Ruskin Bond on why writers shouldn’t stop writing because the human brain is most creative in older life.
Popular author Ruskin Bond advises writers in their 60s or early 70s to take a page out of the books of legendary writers Agatha Christie and PG Wodehouse and keep writing — even if it is just for themselves. He claims that, unlike the body, the human brain keeps “ticking away” and is at its “most fertile” in later years.
Bond, who turns 89 on Friday, believes that one benefit of getting older for writers is that it gives them more material to write about, including love, friendship, adventure, accomplishments, a changing nation, a changing world, changing ways of life, and history in the making. His new book is titled “The Golden Years: The Many Joys of Living a Good Long Life,” and it is available now.
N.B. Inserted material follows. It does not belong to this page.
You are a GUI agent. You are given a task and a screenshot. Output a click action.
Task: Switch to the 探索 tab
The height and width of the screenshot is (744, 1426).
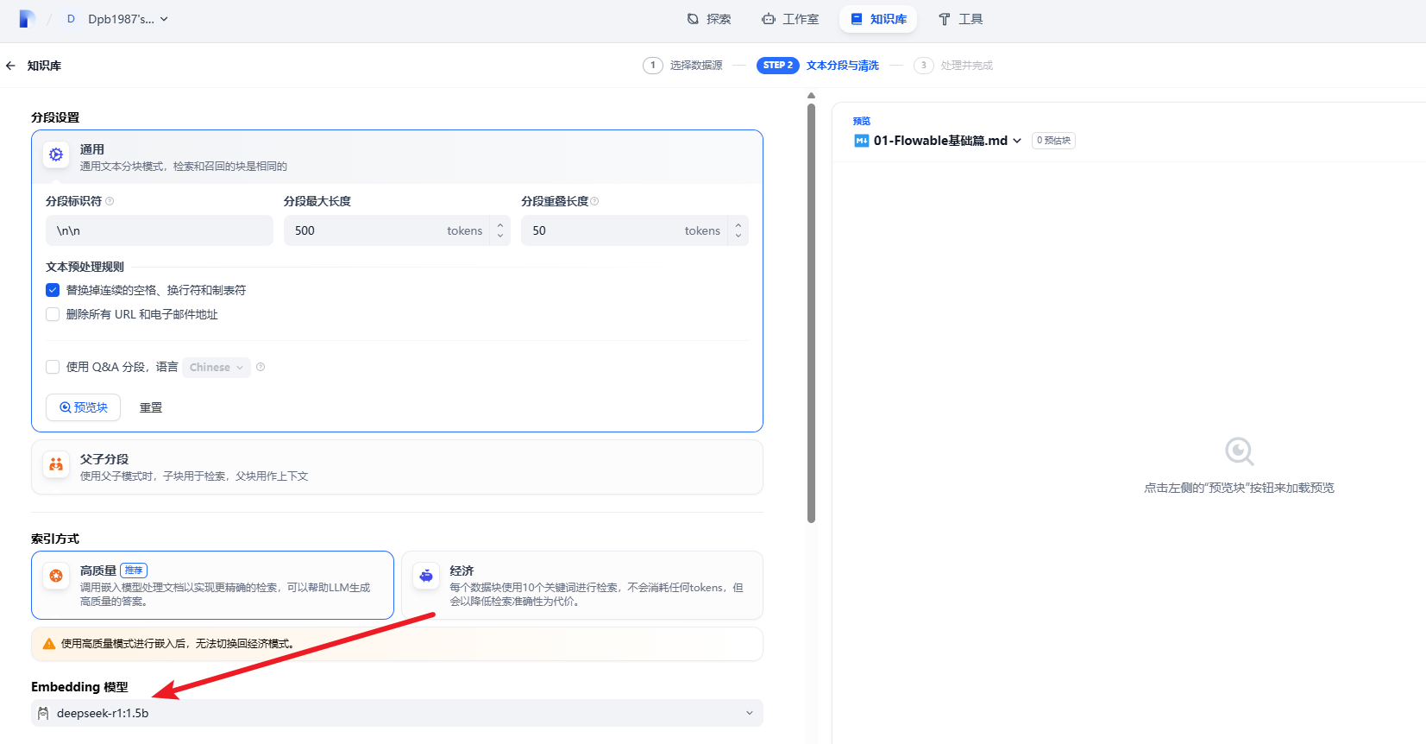[709, 19]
“There is a certain joy in writing, in putting words down on paper and creating a story or a poem or a novel or even a memoir, and if no one else enjoys what you have composed. never mind, you have done it for yourself and your own pleasure.
“The human brain is at its most fertile in our later years, when there’s a lifetime of experience at our creative disposal,” Bond writes in the book.
In response to the question of why individuals even retire, Bond cites the examples of renowned crime writer Agatha Christie and well-known English author PG Wodehouse, both of whom continued to produce outstanding works well into their 80s and 90s, respectively.
“Well into her eighties Agatha Christie was inventing crimes for her detective Hercule Poirot to investigate and solve. PG Wodehouse, when ninety, was till regailing us with the exploits of Bertie Wooster and his butler Jeeves, the members of the Drones Club, and Lord Emsworth and his prized pig,” he notes.
Since publishing his first book, “The Room on the Roof,” in 1956, Bond has penned over 500 short stories, essays, novellas, and more than 50 children’s books. He is a man who lives what he teaches.
The renowned novelist from Landour continues by saying that neither success nor failure should determine when a writer should stop producing work.
“If you have reached the pinnacle of your writing career, why stop? And if you haven’t achieved what you set out to, why give up?,” asks the illustrious author.
He also acknowledges Indian writers — including RK Narayan, Mulk Raj Anand Khuswant Singh and Nayantara Sehgal –– in the list of those who continued to be productive in the later stages of their lives.
Though dealing with writers mostly, he clarifies that there are so many in other professions — films, music, politics, scientific, research, medicine — who do not allow the advance of age to deter them from their creative pursuits.
“As we grow older we are bound to be hampered by health issues — our bodies were not made to last forever — but if life is to be worth living, we must continue with our work, be it for pleasure or profit… The body might falter, but the brain keeps ticking away,” he adds.
The author of “The Golden Years,” a book about getting older and enjoying it that can be purchased from Harper Collins for Rs 399, discusses how to embrace getting older and make the most of the incredible gift that is life.